Expression Explanation
. Matches anything (you can use \. to match a period).
\s Matches a space.
\d Matches a digit.
\w Match characters and numbers.
[:alpha:] Matches alphabetical characters.
[:upper:] Matches all capital letters.
[:lower:] Matches all lower case characters.

Matching Multiples

Expression Explanation
* Any number of repeats.
{n} n repeats where n is a number.
{n,} n or more repeats.
{n,m} n or more repeats, but m or less.

Matching Locations

Expression Explanation
^ At the start.
$ At the end.
? The lazy question mark! Optional. . .

Using stringr

So, given these options, lets see what we can do. stringr has a number of key functions that we’ll explore here. There is a much more extensive tutorial

  • str_detect()
  • str_extract()
  • str_locate()
  • str_match()
  • str_replace()

There are a few exercises that I think we should try out. One thing that will be helpful as you’re testing is using the htmltools::browsable() function at the end of your call. It will post your text output to the browser window. You can further fix things up by adding tags or <br> elements for carriage returns.

Detecting:

  1. I made a mistake adding in personal details. When I showed this to my mom she got really mad at me and asked me to remove all mention of her. Let’s find all the lines that mention mom and then cut them. You can read the text file using the readr package’s read_lines() function and pulling from the same data file as the Shiny app:

file <- 'https://raw.githubusercontent.com/SimonGoring/RegularExpressionR/master/data/raw_file.txt'

text_file <- readr::read_lines(file) %>% ?????

Extraction

  1. Extract all the dollar amounts quoted in the story and plot the values. Did you get everything?

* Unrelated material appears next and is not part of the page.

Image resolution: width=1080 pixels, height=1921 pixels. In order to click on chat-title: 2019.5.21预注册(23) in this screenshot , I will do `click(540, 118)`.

file <- 'https://raw.githubusercontent.com/SimonGoring/RegularExpressionR/master/data/raw_file.txt'

text_file <- readr::read_lines(file) %>% ?????
  1. Extract all the years that the papers were published. Be careful to craft the statement correctly so you don’t get all four character values!


file <- 'https://raw.githubusercontent.com/SimonGoring/RegularExpressionR/master/data/raw_file.txt'

text_file <- readr::read_lines(file) %>% ?????

Replacing

  1. In the Shiny app I do string matching, and then replace the text with the matched string, but also add an HTML tag (<span>) that includes the highlighting tag (background). Along with my mom’s personal information, I accidentally added a bunch of phone numbers. Go in and replace all of them with XXX-XXX-XXXX so that they’re masked. Can you get them all?

  2. Bonus Question: Can you pull everything out of quotes?

Conclusion

This is just an introduction to some of the tools you can use with regular expressions. The book “Mastering Regular Expressions” is a 500+ page tome, and there are bigger volumes. I also want to point you to a really cool post called “The Greatest Regex Trick Ever”. It’s pretty great at walking you through something that is, on the face of it, pretty simple, but, ultimately is actually quite elegant and complicated.